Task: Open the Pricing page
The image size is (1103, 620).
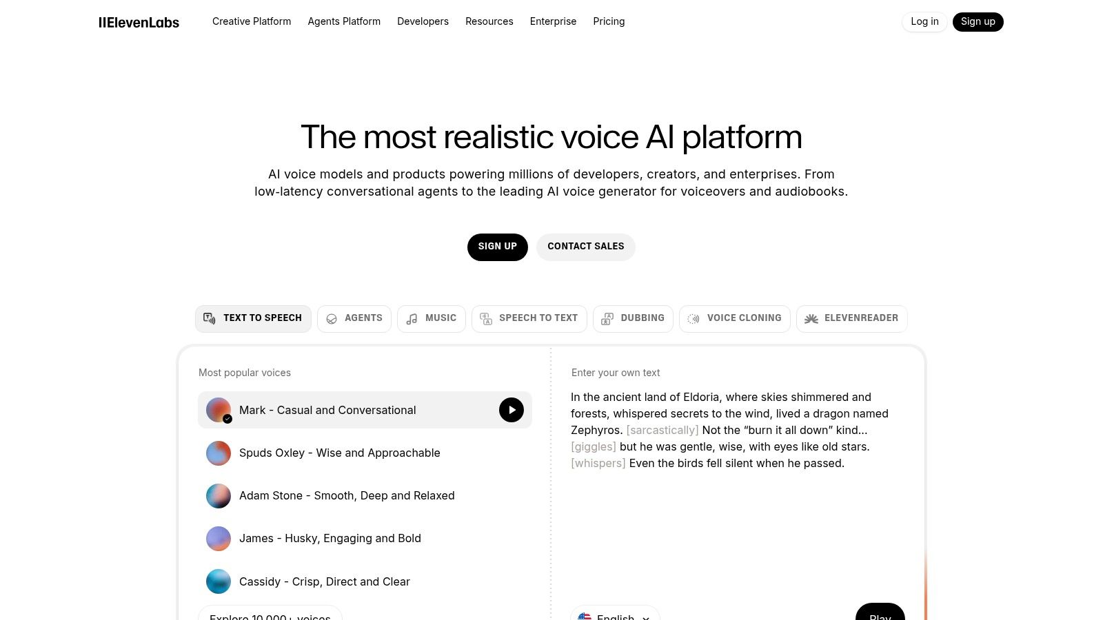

---

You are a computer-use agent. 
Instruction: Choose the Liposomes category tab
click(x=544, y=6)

==

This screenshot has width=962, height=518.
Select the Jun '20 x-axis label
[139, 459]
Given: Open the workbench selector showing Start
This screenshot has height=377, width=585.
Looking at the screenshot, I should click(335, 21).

WORK INSTRUCTIONS: Write out every line of the preceding listing that contains "Open".

ANSWER SECTION:
Task: Open the Pricing page
Given: Open the workbench selector showing Start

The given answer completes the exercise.